Your answer must be the full listing, word for word, with no images in it.
====== Records for processing ======
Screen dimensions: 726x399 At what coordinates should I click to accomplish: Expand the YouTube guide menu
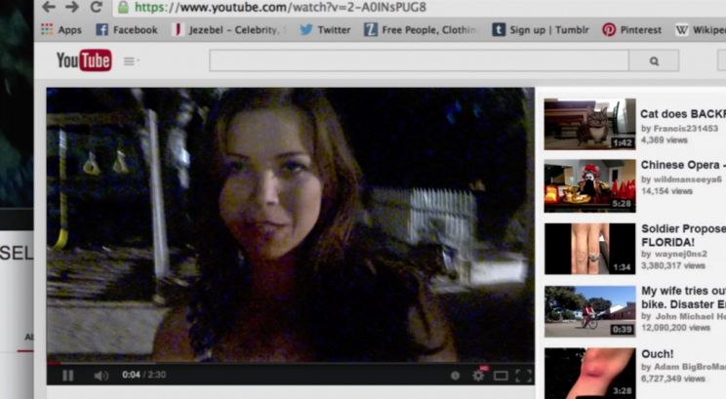[131, 61]
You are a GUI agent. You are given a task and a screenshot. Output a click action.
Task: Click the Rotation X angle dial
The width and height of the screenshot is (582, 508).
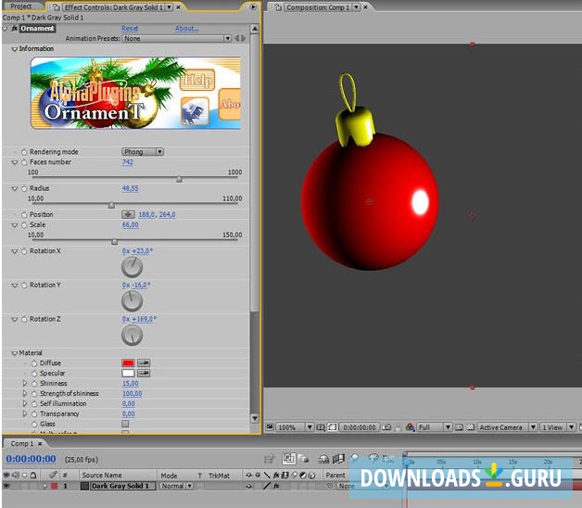click(133, 267)
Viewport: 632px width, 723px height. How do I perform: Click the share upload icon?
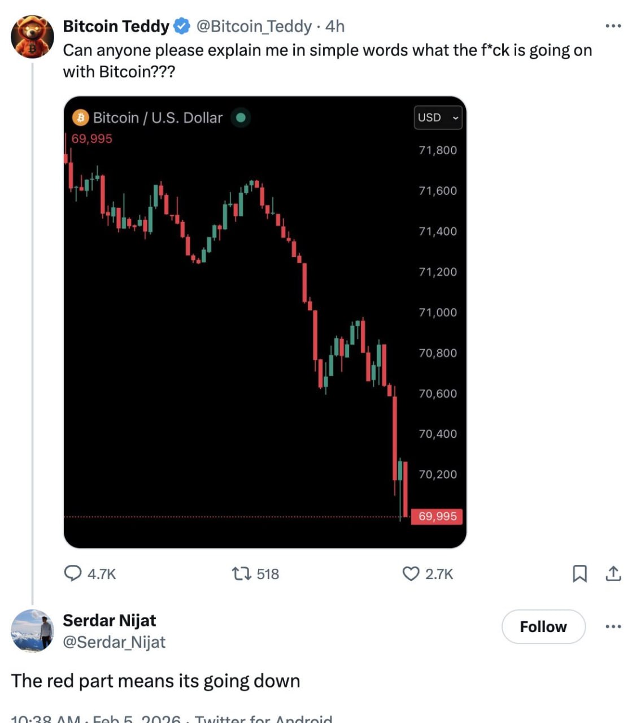613,574
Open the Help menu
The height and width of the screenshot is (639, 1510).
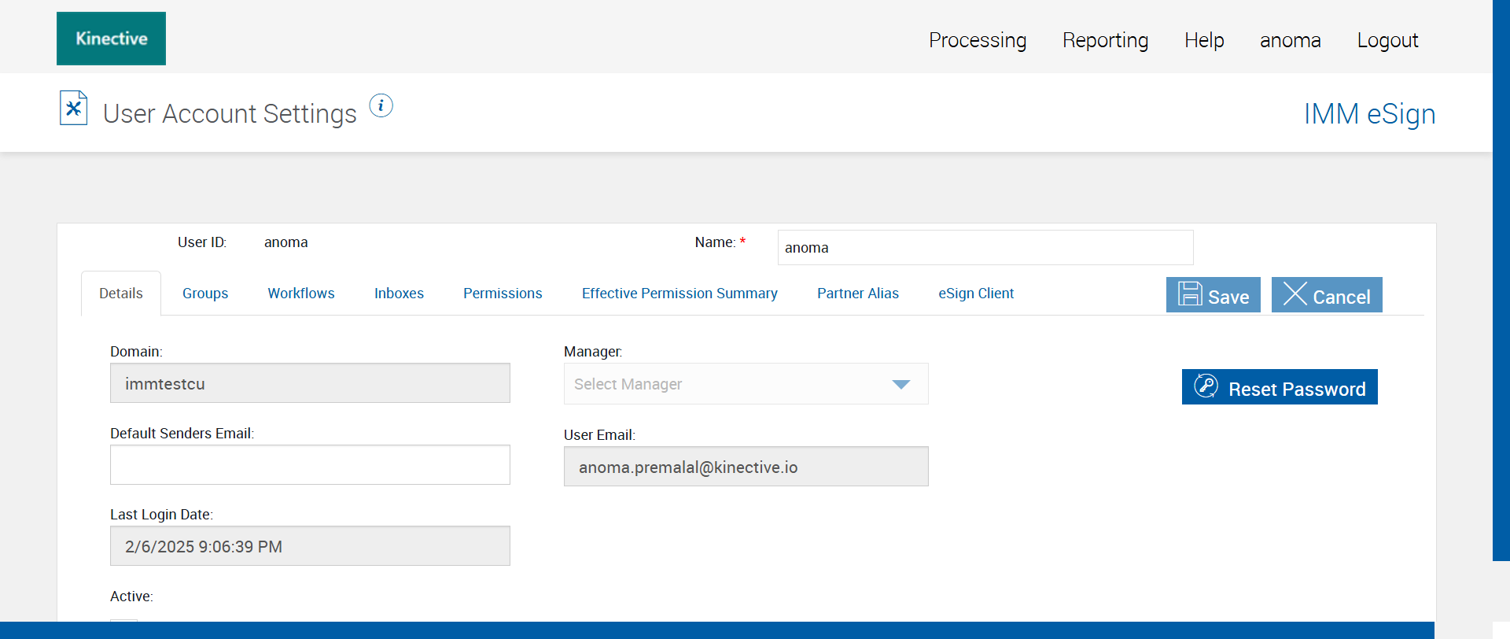tap(1204, 40)
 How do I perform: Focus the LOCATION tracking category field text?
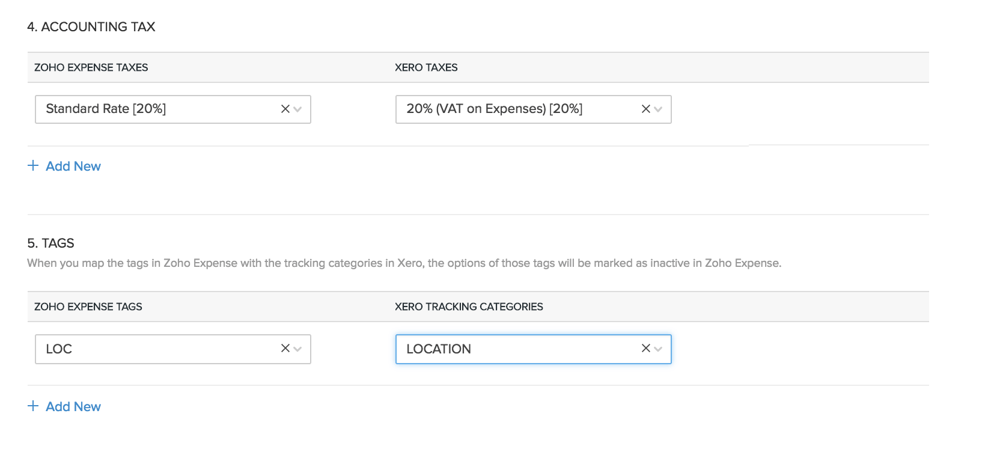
======
### Task output
Screen dimensions: 726x399 At what coordinates should I click to accomplish: Expand the YouTube guide menu
[131, 61]
You are a GUI agent. You are given a task and a screenshot. Output a click action.
Task: Click the Rotation X angle dial
The width and height of the screenshot is (582, 508).
click(133, 267)
Viewport: 632px width, 723px height. How do I perform: Click the share upload icon?
613,574
Open the Help menu
The height and width of the screenshot is (639, 1510).
tap(1204, 40)
 How do I perform: Focus the LOCATION tracking category field text?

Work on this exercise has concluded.